Essa nova configuração da questão dos refugiados no globo impõe ao Brasil novos desafios quanto aos fluxos migratórios. Além do aumento do número de refugiados, outras situações relacionadas ao refúgio como a exploração de mão-de-obra migrante, a migração de menores desacompanhados, o tráfico de pessoas, bem como o crime transnacional e o terrorismo, por exemplo, exigem igualmente um posicionamento do Estado brasileiro. Nesse sentido, o dilema que se apresenta é: como conciliar os interesses do Estado relativos à necessidade de controle na fronteira por razões de soberania, segurança nacional e ordem pública com a necessidade de assegurar políticas destinadas ao acolhimento de cada vez mais refugiados provenientes dos mais diversos lugares do mundo?

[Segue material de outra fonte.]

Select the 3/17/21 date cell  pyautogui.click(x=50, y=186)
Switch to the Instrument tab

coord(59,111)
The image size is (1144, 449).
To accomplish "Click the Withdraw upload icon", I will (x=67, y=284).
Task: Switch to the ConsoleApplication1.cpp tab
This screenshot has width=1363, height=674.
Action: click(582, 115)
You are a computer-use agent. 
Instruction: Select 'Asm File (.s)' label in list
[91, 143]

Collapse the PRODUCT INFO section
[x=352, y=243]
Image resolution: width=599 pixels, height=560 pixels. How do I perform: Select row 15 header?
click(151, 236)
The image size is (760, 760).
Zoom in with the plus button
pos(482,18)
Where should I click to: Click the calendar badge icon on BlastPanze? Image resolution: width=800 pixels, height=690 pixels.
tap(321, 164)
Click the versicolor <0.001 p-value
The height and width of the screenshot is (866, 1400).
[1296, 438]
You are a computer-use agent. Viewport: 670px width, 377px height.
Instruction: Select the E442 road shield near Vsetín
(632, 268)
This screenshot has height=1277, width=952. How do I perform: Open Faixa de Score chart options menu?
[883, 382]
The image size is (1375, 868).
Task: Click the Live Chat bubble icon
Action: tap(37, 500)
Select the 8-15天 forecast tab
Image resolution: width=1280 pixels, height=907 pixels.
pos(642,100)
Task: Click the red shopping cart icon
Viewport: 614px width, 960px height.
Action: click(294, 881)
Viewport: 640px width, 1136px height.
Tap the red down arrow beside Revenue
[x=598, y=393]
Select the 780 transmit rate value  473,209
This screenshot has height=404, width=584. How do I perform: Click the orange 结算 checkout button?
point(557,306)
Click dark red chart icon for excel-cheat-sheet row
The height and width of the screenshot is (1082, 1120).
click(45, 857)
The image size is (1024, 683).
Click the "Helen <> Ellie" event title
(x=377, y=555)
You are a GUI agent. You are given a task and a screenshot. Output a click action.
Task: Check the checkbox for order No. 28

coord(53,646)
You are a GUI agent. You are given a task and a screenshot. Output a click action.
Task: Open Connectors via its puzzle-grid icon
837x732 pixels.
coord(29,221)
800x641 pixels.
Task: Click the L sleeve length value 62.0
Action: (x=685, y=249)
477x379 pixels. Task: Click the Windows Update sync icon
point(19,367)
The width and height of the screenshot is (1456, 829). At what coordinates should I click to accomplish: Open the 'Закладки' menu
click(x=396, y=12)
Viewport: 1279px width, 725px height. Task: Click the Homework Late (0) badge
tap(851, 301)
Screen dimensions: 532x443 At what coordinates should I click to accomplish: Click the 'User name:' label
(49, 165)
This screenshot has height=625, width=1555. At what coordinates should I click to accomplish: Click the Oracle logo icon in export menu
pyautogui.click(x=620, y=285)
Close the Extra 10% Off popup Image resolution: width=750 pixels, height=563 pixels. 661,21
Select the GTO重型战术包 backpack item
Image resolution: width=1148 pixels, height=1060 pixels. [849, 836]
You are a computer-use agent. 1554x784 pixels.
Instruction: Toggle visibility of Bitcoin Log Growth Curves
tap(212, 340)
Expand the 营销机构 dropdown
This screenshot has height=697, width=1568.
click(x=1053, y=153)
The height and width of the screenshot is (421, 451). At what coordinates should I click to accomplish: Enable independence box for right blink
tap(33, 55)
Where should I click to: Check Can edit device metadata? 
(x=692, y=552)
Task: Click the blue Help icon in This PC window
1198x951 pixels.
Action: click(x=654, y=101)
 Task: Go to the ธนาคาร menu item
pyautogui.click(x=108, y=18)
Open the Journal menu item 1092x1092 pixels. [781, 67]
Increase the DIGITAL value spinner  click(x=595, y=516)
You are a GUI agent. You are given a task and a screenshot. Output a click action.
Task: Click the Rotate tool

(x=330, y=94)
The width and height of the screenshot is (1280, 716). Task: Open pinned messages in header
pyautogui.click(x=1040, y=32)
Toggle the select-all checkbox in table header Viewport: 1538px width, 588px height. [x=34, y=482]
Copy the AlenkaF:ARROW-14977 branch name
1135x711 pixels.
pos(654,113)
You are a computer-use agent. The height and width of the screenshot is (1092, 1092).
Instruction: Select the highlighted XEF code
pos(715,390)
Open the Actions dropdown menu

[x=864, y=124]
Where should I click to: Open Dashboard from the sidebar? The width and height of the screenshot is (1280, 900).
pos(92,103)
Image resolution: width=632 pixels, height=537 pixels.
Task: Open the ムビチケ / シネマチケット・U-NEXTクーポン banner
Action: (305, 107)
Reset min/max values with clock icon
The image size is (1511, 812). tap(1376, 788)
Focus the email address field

A resposta a essa pergunta passa não apenas pela tentativa de desenvolvimento e implementação de um novo acordo internacional que atualize as questões necessárias, compatibilizando-as com a nova realidade que se impõe, mas também pela adequação da estrutura já existente, com intuito de evitar que essas pessoas sejam ainda mais penalizadas na espera de um consenso internacional sobre o tema. No caso, a mobilidade humana ganhou novas facetas com o decorrer dos anos e o refúgio, atualmente, apresenta-se de forma mais complexa do que o era em meados de 1951 quando do estabelecimento do Estatuto dos refugiados.

Assim, além da discussão no foro internacional quanto a um novo paradigma global, cabe aos próprios Estados encontrar soluções viáveis no sistema já existente, com fundamento nos princípios da cooperação e compartilhamento de responsabilidades, no sentido de assegurar mais efetividade à proteção no seu respectivo âmbito interno. No caso do Brasil, essas situações e hipóteses serão melhor apresentadas e abordadas no capítulo seguinte destinado à discussão quanto aos novos caminhos e paradigmas que estão sendo apresentados no atual sistema nacional de proteção aos refugiados na busca por minimizar a atual crise e garantir maior eficiência e sustentabilidade a esta proteção no âmbito nacional.